-- EXERCISE INPUT follows --

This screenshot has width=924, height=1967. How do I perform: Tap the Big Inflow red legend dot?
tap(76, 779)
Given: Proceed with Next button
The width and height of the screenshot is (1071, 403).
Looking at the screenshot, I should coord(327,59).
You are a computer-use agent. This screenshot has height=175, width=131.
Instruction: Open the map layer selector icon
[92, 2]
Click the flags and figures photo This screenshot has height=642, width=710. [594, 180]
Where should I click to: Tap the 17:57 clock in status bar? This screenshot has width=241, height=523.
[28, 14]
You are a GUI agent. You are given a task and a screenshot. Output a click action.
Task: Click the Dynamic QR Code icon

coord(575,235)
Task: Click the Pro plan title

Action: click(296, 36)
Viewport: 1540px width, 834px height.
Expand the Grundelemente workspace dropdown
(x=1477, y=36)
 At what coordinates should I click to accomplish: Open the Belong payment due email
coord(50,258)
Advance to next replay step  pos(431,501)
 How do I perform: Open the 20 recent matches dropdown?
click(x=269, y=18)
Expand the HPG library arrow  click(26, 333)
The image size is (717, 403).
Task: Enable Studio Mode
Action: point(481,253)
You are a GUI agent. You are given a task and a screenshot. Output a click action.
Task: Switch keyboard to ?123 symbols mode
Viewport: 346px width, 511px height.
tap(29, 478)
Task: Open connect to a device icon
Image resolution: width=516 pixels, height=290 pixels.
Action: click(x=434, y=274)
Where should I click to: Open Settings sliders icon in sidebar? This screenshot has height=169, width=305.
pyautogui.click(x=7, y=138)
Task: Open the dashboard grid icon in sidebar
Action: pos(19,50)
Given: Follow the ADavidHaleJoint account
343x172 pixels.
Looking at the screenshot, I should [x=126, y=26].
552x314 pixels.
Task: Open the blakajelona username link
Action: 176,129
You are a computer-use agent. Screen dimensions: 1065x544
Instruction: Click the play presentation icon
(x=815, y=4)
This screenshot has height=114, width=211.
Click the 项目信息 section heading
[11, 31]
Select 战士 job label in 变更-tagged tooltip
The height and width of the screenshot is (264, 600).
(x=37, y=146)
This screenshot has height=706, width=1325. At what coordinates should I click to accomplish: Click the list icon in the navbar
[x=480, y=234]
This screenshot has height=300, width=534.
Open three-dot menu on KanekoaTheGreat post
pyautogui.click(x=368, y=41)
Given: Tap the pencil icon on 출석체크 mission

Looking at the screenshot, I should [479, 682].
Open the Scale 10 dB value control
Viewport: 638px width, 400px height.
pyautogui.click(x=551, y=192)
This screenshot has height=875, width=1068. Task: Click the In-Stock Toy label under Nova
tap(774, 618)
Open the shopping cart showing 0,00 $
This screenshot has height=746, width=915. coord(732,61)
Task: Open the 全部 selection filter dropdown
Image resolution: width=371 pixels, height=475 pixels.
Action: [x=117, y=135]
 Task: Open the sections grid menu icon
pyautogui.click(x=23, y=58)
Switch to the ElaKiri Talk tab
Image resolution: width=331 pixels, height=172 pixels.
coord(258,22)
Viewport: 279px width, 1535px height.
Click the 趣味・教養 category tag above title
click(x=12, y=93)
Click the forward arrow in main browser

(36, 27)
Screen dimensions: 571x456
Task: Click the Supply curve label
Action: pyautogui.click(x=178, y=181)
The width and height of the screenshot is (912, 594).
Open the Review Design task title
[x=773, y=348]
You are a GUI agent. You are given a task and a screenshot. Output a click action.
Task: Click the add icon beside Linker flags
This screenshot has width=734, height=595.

-- EXERCISE INPUT concluded --

▶ _REQUIRED ACTION_
Across the listing above, how many lines include the string "Switch"? Answer with a single number.

▶ _COMPLETED EXERCISE_
2